WORK TO COMPLETE:
Go through the material and return every line that contains the string "page".

++++ GIVEN RECORDS ++++

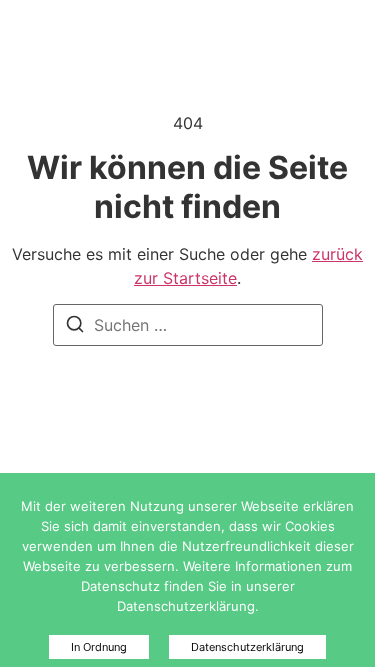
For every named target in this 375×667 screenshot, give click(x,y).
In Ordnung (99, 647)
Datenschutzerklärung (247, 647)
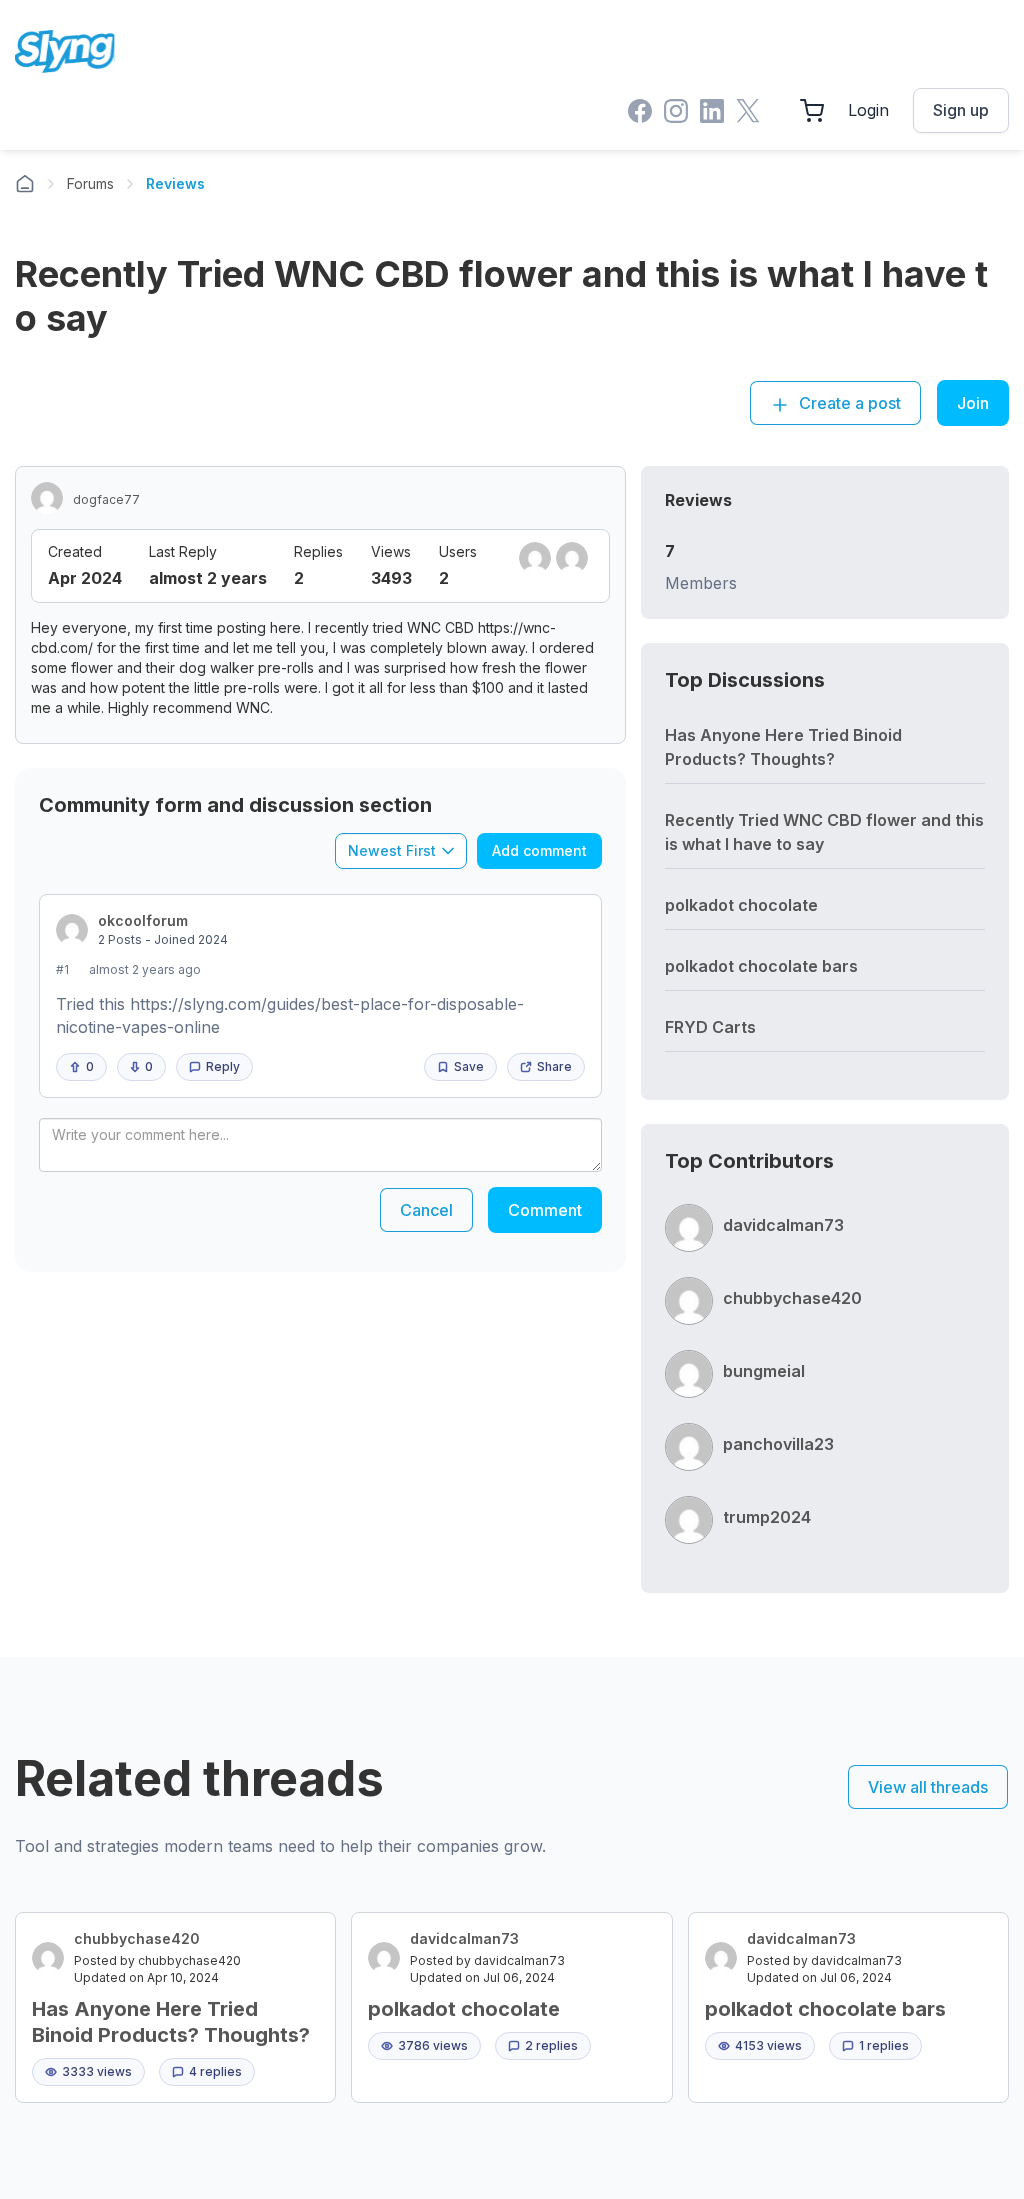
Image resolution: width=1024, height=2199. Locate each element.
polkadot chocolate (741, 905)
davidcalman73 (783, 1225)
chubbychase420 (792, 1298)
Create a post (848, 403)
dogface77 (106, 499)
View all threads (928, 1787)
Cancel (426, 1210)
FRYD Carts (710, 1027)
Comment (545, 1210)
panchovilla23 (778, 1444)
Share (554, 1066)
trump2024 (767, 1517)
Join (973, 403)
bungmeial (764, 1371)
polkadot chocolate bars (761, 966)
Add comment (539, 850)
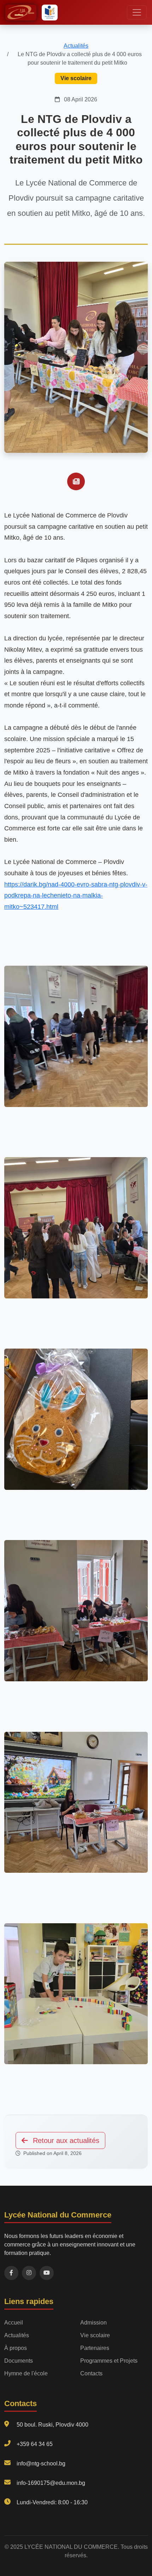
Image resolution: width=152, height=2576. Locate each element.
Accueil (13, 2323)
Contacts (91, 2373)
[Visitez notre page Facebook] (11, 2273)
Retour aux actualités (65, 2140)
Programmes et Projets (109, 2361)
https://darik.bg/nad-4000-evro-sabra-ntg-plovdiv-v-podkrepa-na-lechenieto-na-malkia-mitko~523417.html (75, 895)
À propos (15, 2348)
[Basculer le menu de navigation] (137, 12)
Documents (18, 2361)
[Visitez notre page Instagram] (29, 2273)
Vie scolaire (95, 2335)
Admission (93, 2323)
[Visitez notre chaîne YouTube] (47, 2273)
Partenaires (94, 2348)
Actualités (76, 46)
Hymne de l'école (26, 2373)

++++

REPLY TO THE TASK:
[Visitez notre page Facebook] (11, 2273)
[Visitez notre page Instagram] (29, 2273)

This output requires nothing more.